Re (i), Don Brash, for a social scientist, is unscientific in his methodology. (He is less scientific, for example, than the practitioners of alternative medicine whom the medical establishment condemn in the strongest possible terms for being unscientific.) Brash is guilty of both data-mining and misconstruing what is no more than a simple correlation. Data mining is selecting a set of dates which produce the correlation he is looking for to make his pre-determined point. Having established his correlation between high inflation and slow growth, he jumps to the conclusion that the high inflation must have caused the slow growth. In fact, it is much more plausible to assume that the slow growth was the cause of the high inflation. Alternatively, the correlation could be completely spurious; ie coincidental. This is always likely with mined data. A final possibility is that some other unidentified cause (or causes) were (in 1974-84) simultaneously generating high global inflation and inhibiting world economic growth. An example of such a possible cause of both is policy-induced high interest rates.
In my judgement, the high global inflation of the 1974-84 period was a symptom rather than a cause of economic unwellness. Our experience of that time does not justify the raising of interest rates today.
Dr Brash's very simplistic statements about inflation fail to make even the most basic distinction between demand-inflation (a symptom of unsustainable growth) and cost-inflation. (Cost inflation can be a result of rising costs such as policy-driven interest rates, wages that grow more rapidly than productivity for reasons unrelated to market demand, adverse climatic change, depletion of easily-mined raw materials, or rising 'transaction costs' such as insurance premiums.).
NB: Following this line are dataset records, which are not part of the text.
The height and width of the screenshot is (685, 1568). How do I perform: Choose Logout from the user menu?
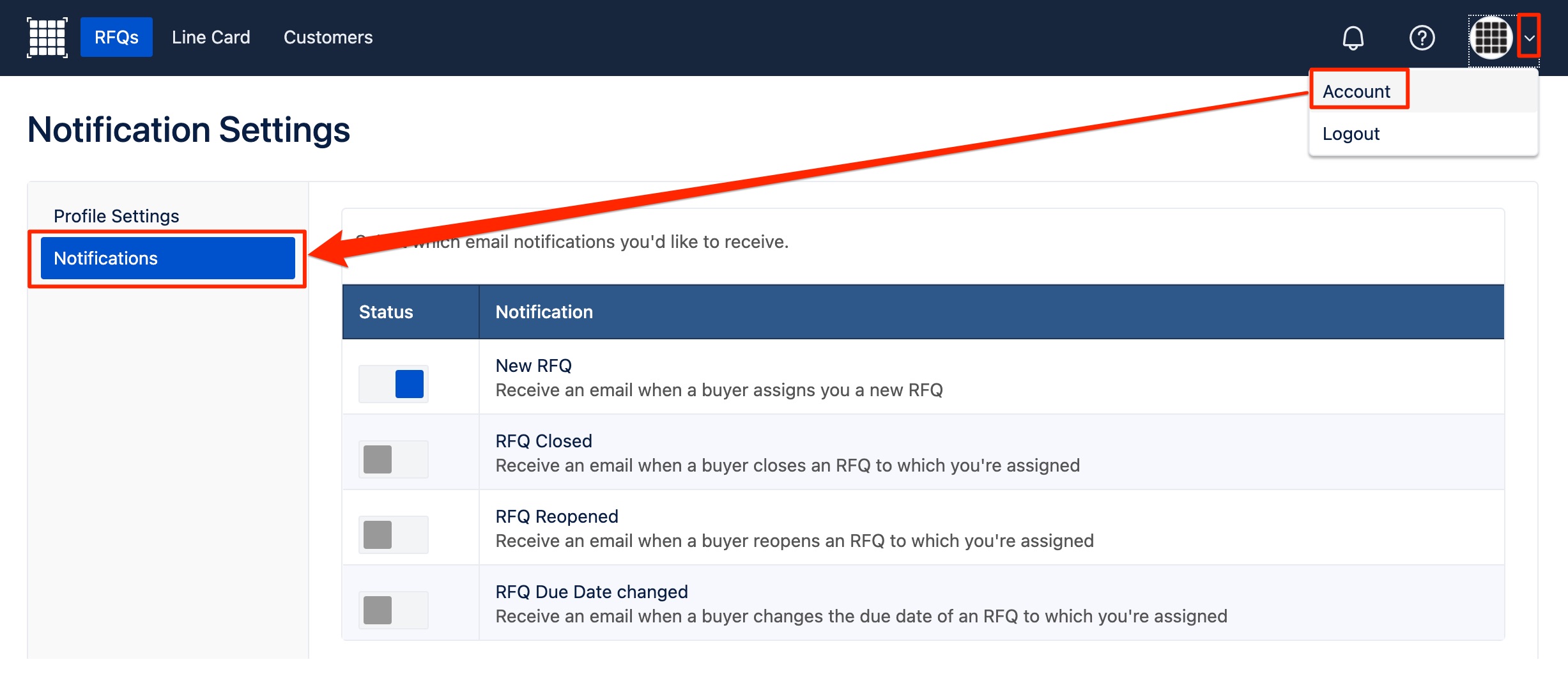1351,134
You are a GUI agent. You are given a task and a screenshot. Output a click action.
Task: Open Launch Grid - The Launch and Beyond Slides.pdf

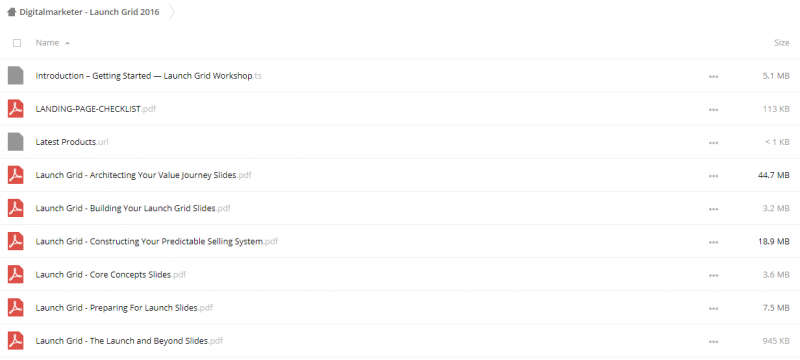129,341
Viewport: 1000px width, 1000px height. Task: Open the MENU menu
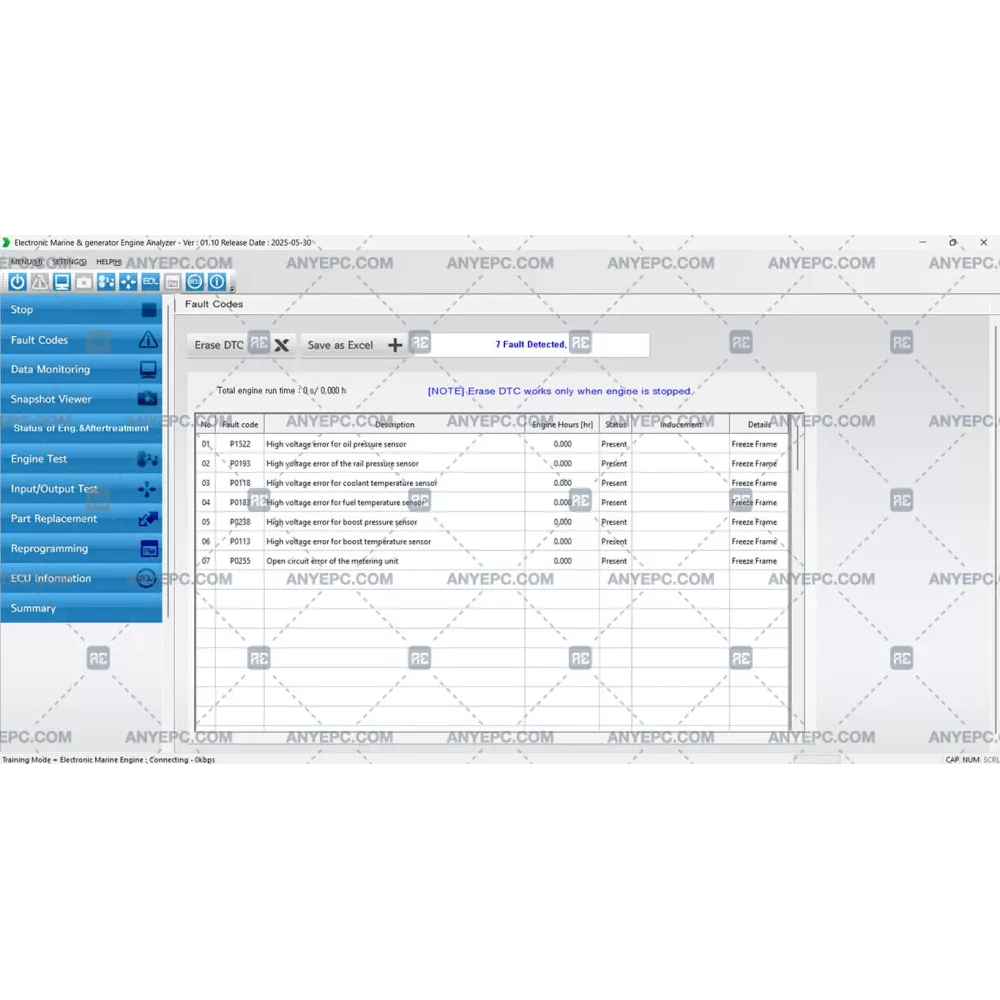pos(26,262)
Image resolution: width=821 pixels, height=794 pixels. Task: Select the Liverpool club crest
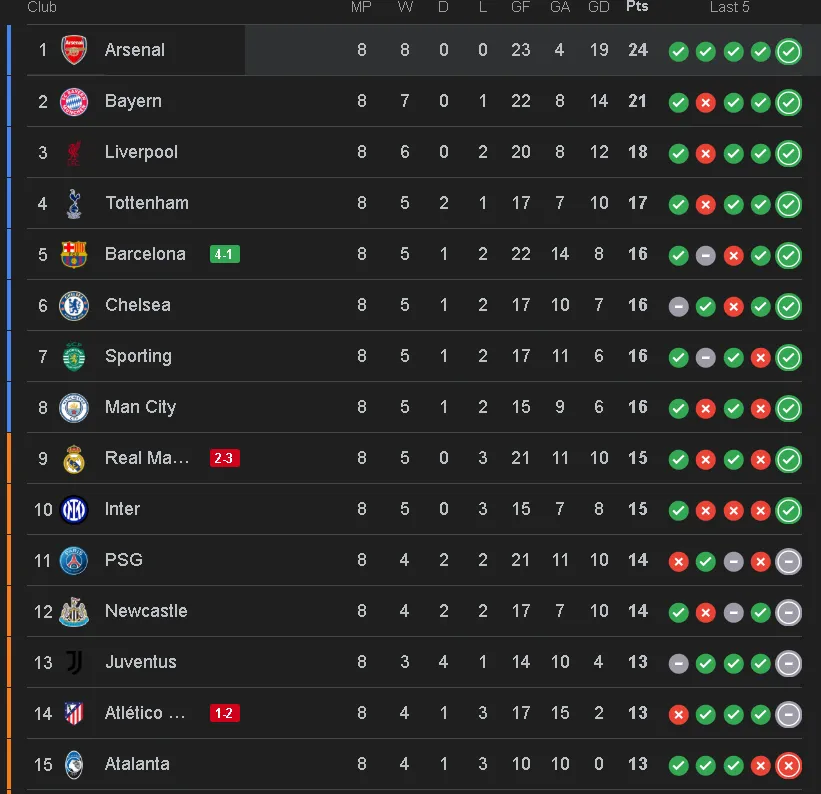pyautogui.click(x=74, y=152)
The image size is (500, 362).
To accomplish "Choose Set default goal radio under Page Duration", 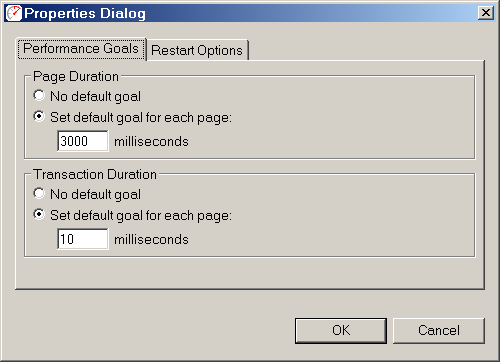I will point(39,117).
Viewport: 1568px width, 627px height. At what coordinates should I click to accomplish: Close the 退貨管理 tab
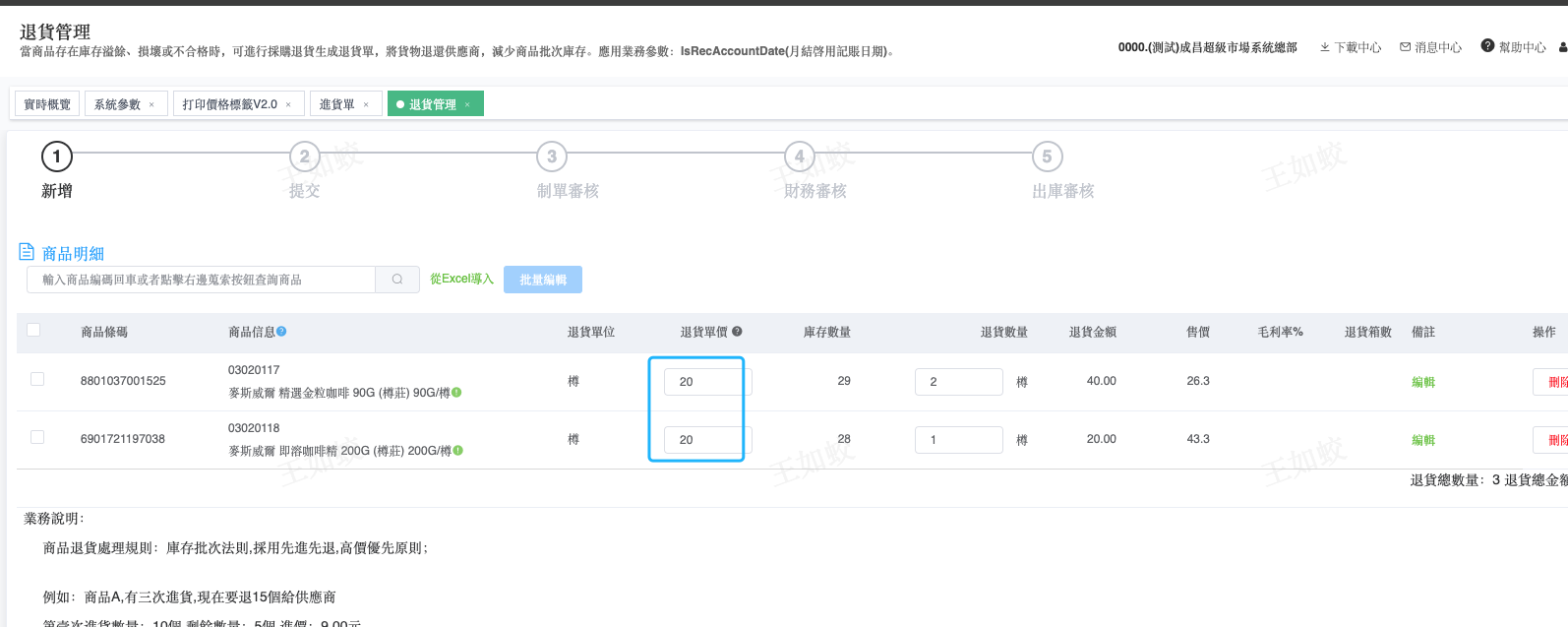[x=467, y=104]
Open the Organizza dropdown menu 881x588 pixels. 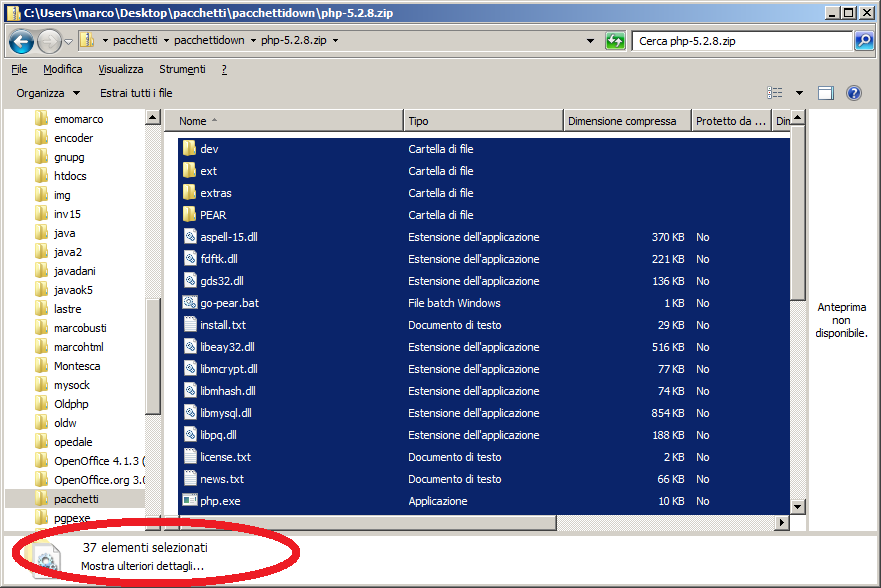[x=48, y=93]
A tight macroeconomic policy - be it dominated by Brash-style monetary tightness or Cullen-style fiscal rectitude - is only appropriate when it is clear that expenditure growth really is unsustainable. That presumption has never been tested in New Zealand. The really serious bouts of inflation that endured throughout the 1980s in New Zealand were in fact cost inflation. At no time from 1976 to 1989 could it be said that New Zealanders were spending (or attempting to spend) in excess of what New Zealanders were capable of producing.
To cure cost-inflation (otherwise known as "stagflation") by raising interest rates is about as stupid as using petrol to extinguish a fire. Similarly, running a high budget surplus at a time when public schools and hospitals are losing trained staff because of inadequate remuneration is just as silly.